SET EXERCISE: Starting at the line that contains "You are a GUI" and ending at the end of the records, write those records out again with their requests, and shift every coordinate in the answers by adding 135 to it. Leave the pictures out.

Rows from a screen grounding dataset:
════════════════
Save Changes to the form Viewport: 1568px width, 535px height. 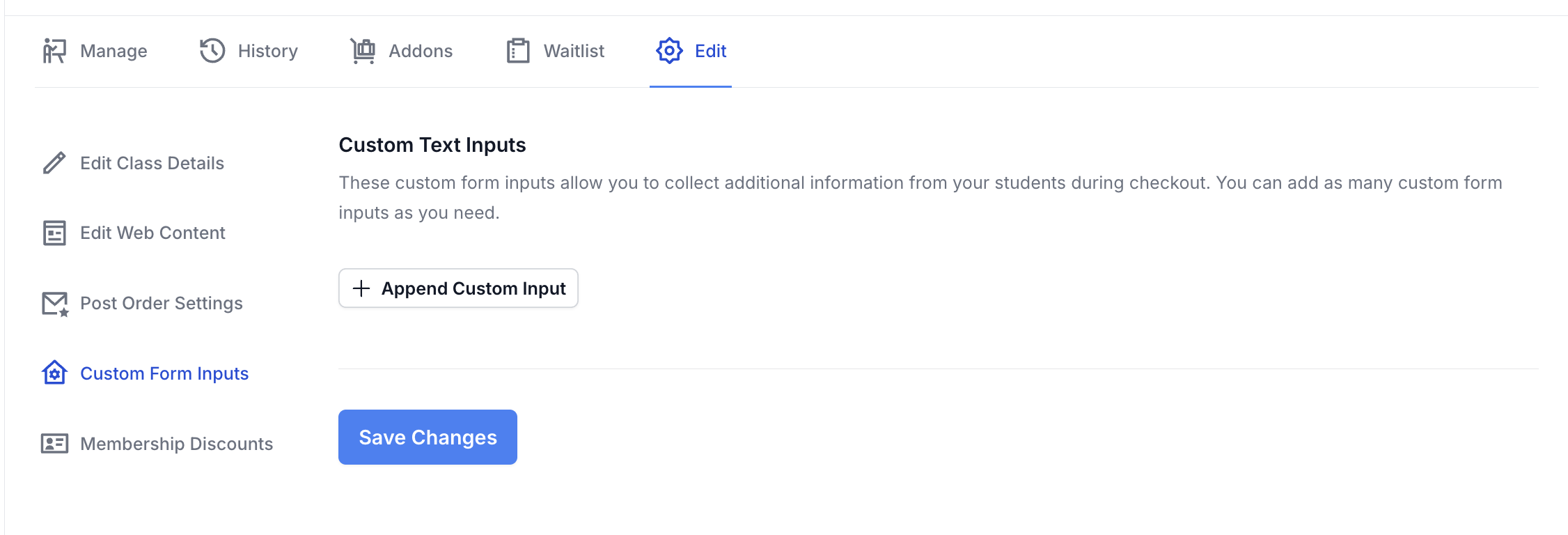coord(428,437)
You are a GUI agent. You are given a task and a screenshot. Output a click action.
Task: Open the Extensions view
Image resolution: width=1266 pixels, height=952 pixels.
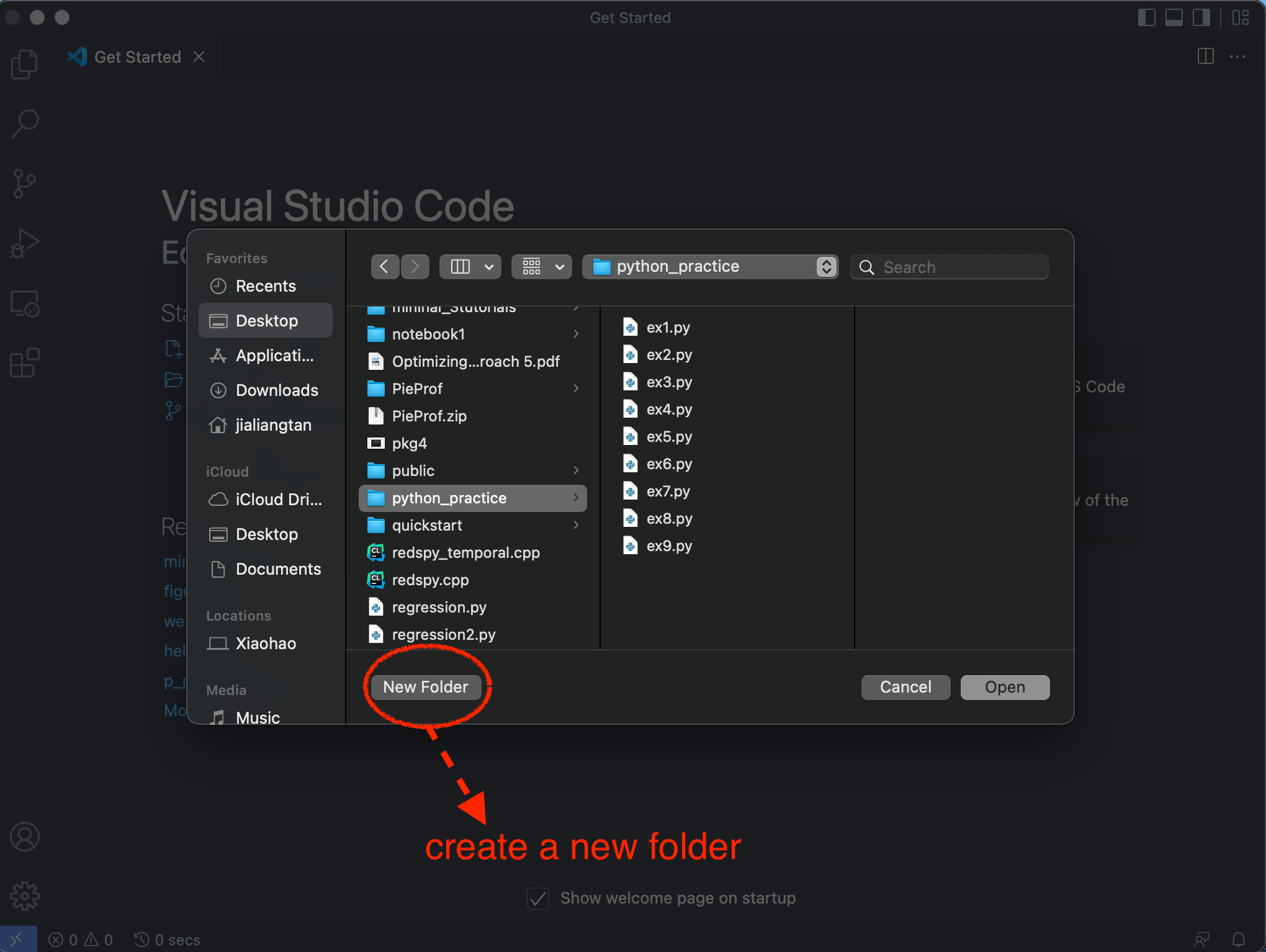(24, 363)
════════════════
RESPONSE:
You are a GUI agent. You are given a task and a screenshot. Output a click action.
Task: Open the Extensions view
Image resolution: width=1266 pixels, height=952 pixels.
(159, 498)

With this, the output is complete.